------ Extrait choisi ------

Les accidents climatiques et les maladies de la vigne, l’oïdium et le phylloxera, s’ajoutent à ce tableau déjà bien sombre.
Le renouveau après la Première Guerre mondiale
En 1918, de la plus grande région viticole allemande, l’Alsace redevient la plus petite région viticole de France.
Afin de résister aux maladies qui menacent d’éradiquer le vignoble, les viticulteurs ont recours aux hybrides. Deux tendances économiques s’affrontent alors durement : d’une part, les partisans d’une production de vins de qualité élaborés à partir de cépages typiques et, d’autre part, ceux qui sont persuadés qu’il faut produire des masses de vins bon marché, au besoin à l’aide d’hybrides-producteurs directs.
Le vignoble doute et régresse. Ainsi, la diminution de la superficie du vignoble, amorcée en 1902, se poursuit jusque vers 1948, tombant à 9 500 hectares dont 7 500 en appellation Alsace.
C’est au cœur de ces épreuves que les viticulteurs alsaciens se rassemblent et décident d’organiser la profession, au sein de l’Association des Viticulteurs d’Alsace (AVA). Ils mettent toute leur ténacité à améliorer la qualité des vins et à renouer avec la grande tradition des Vins d’Alsace.

------ Données fournies ------

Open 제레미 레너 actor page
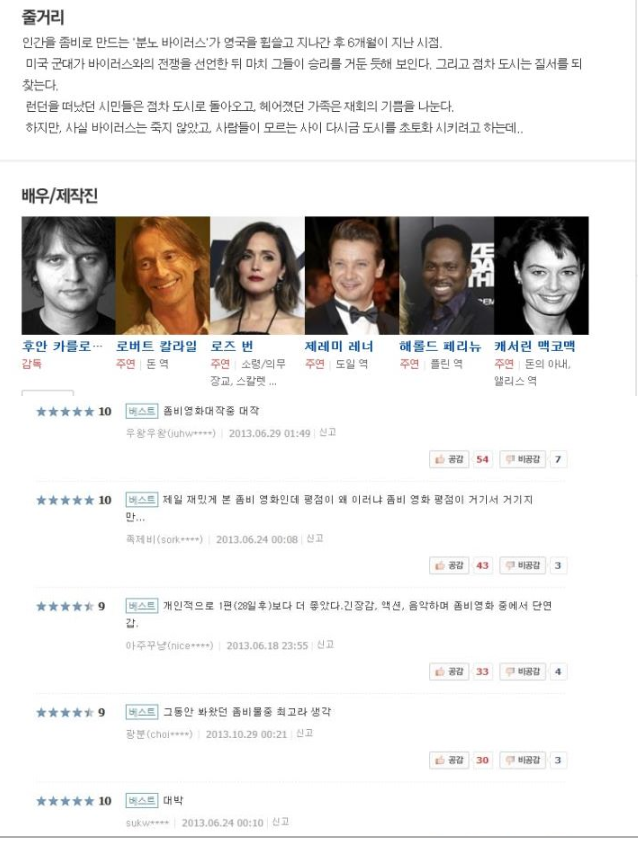Viewport: 638px width, 846px height. pos(339,346)
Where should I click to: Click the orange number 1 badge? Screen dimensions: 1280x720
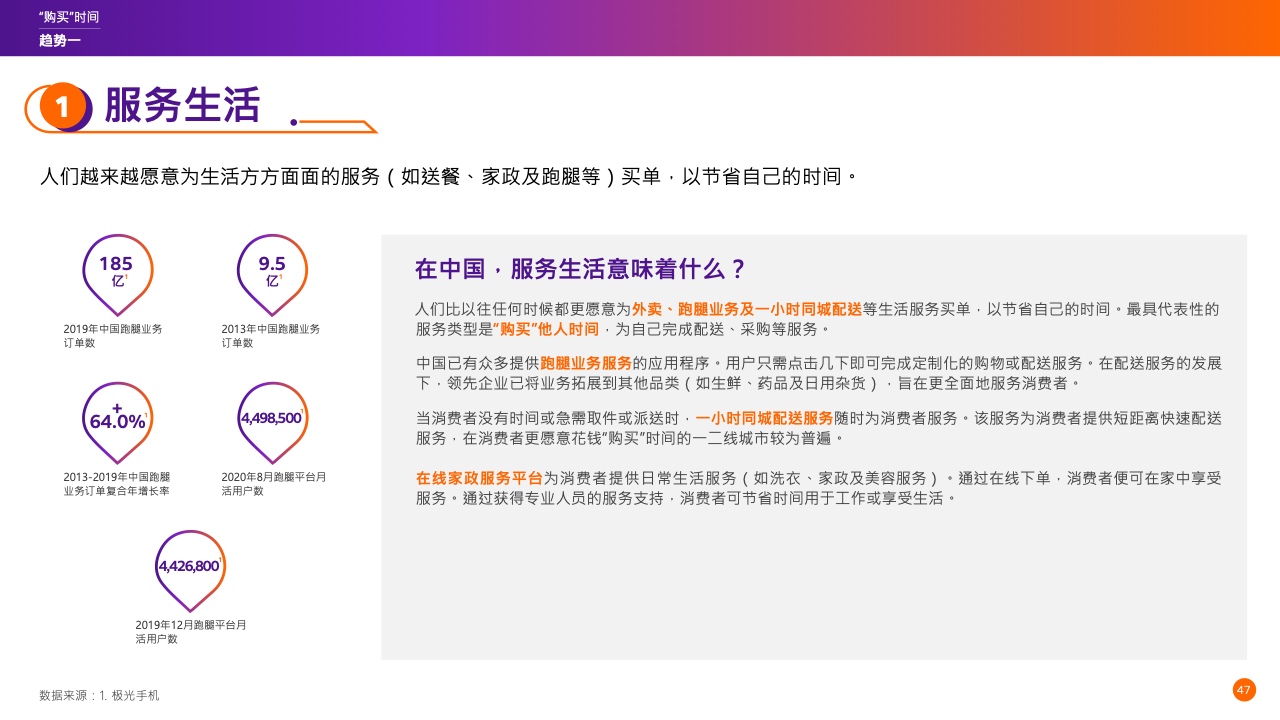coord(63,107)
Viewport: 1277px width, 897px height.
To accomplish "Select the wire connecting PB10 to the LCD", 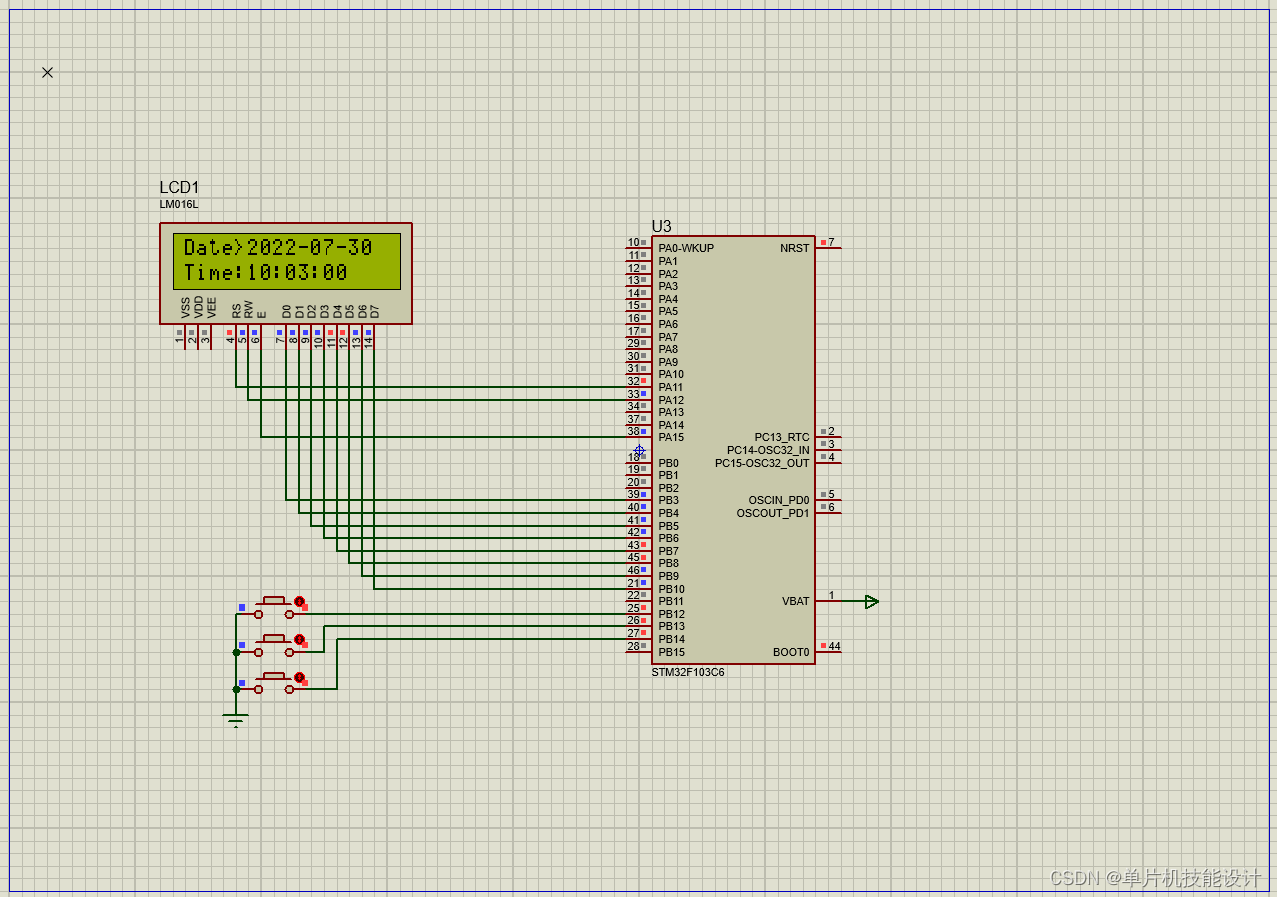I will click(500, 589).
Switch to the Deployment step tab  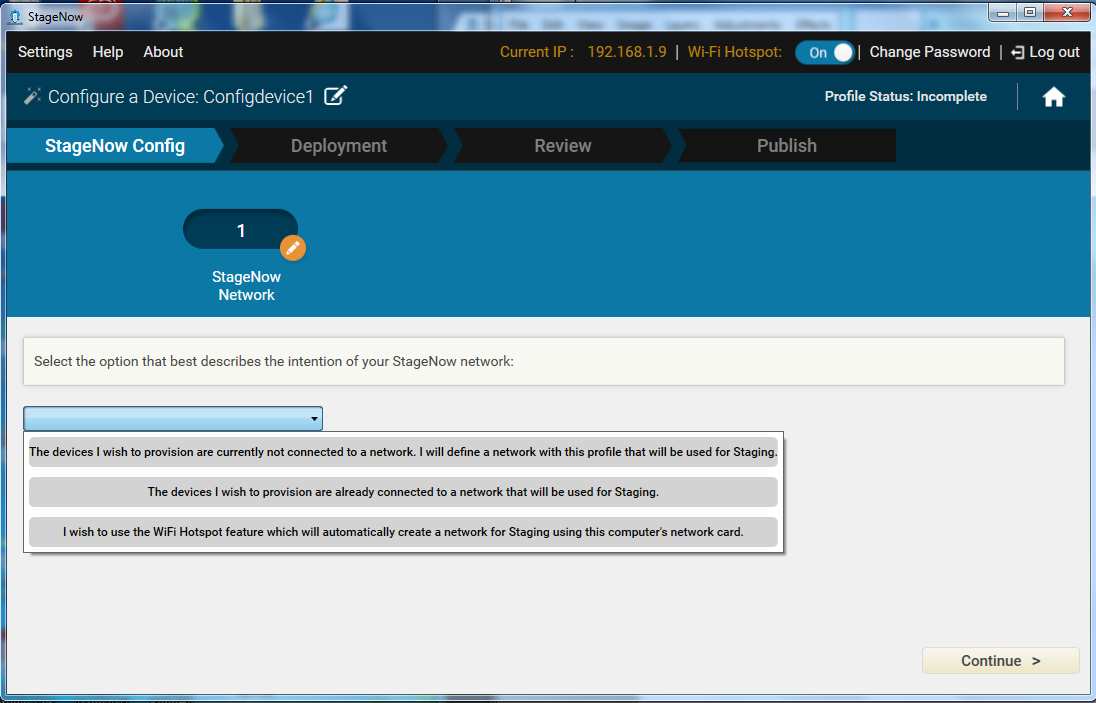(338, 146)
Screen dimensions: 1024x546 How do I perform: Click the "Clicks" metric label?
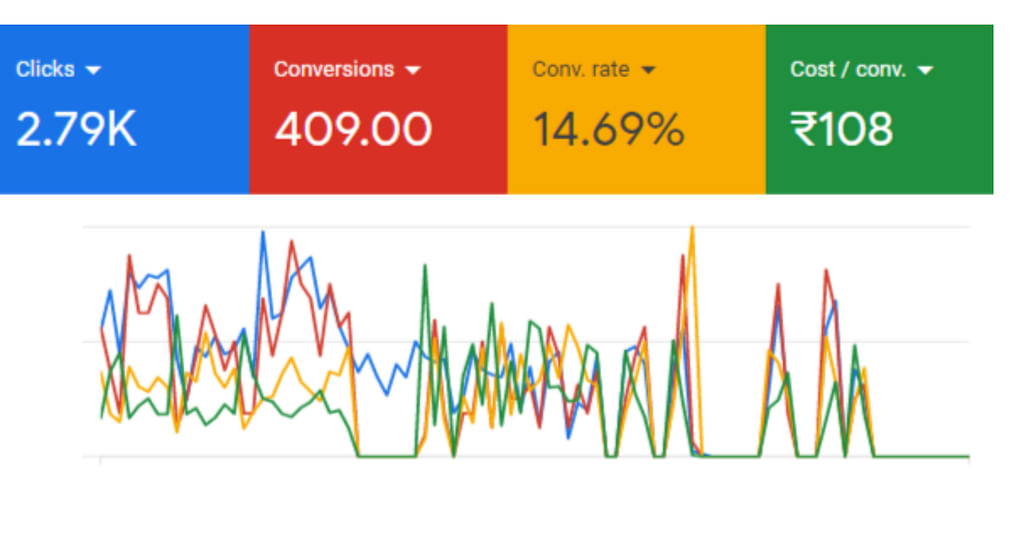[x=45, y=69]
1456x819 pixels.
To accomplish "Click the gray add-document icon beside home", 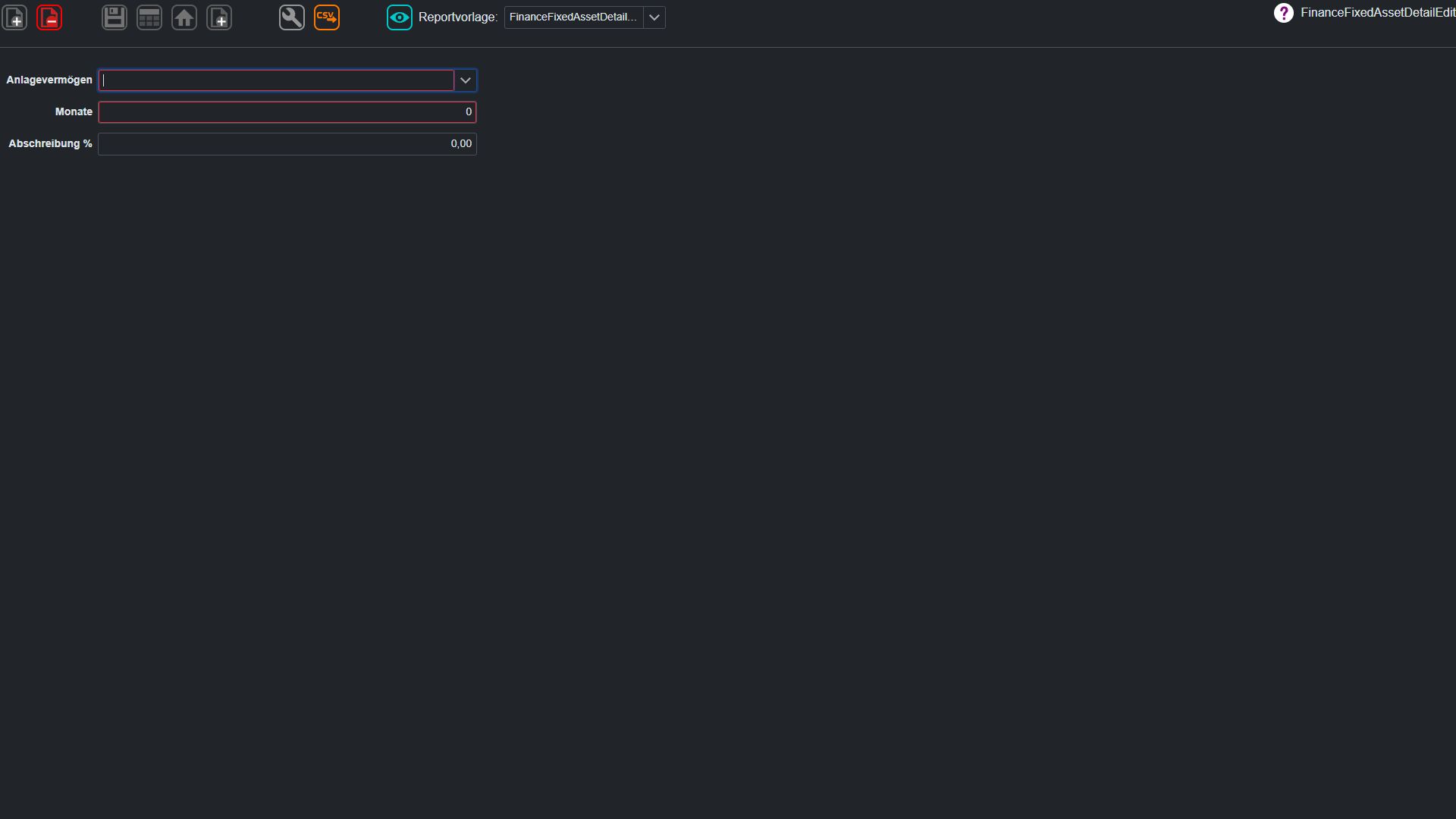I will (219, 17).
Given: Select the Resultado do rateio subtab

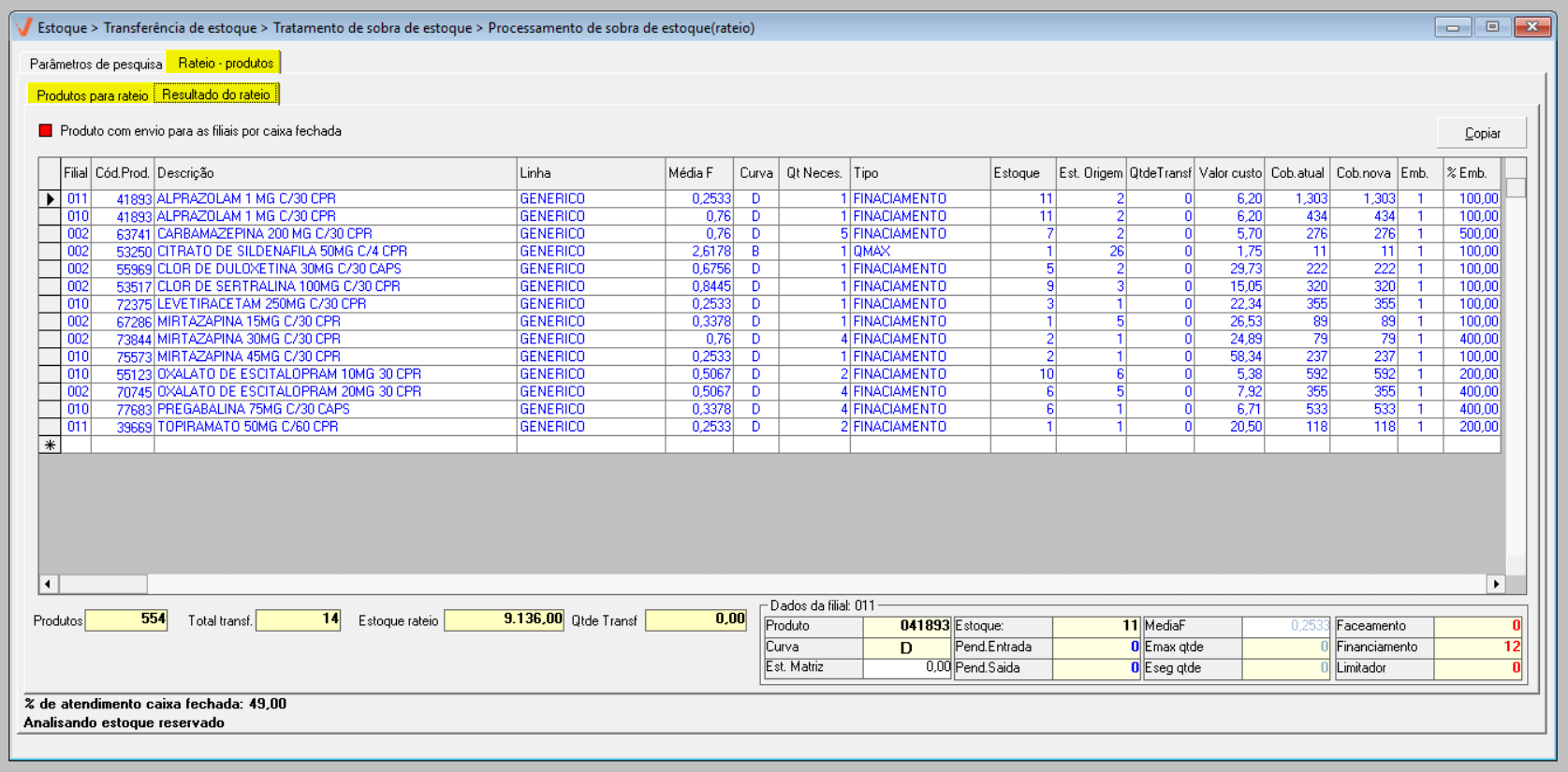Looking at the screenshot, I should coord(216,95).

------

Travail demandé: Recopiez en entier l'extrait sur l'histoire du vignoble alsacien, sans y changer un seul mot.

Solution rédigée:
Les accidents climatiques et les maladies de la vigne, l’oïdium et le phylloxera, s’ajoutent à ce tableau déjà bien sombre.
Le renouveau après la Première Guerre mondiale
En 1918, de la plus grande région viticole allemande, l’Alsace redevient la plus petite région viticole de France.
Afin de résister aux maladies qui menacent d’éradiquer le vignoble, les viticulteurs ont recours aux hybrides. Deux tendances économiques s’affrontent alors durement : d’une part, les partisans d’une production de vins de qualité élaborés à partir de cépages typiques et, d’autre part, ceux qui sont persuadés qu’il faut produire des masses de vins bon marché, au besoin à l’aide d’hybrides-producteurs directs.
Le vignoble doute et régresse. Ainsi, la diminution de la superficie du vignoble, amorcée en 1902, se poursuit jusque vers 1948, tombant à 9 500 hectares dont 7 500 en appellation Alsace.
C’est au cœur de ces épreuves que les viticulteurs alsaciens se rassemblent et décident d’organiser la profession, au sein de l’Association des Viticulteurs d’Alsace (AVA). Ils mettent toute leur ténacité à améliorer la qualité des vins et à renouer avec la grande tradition des Vins d’Alsace.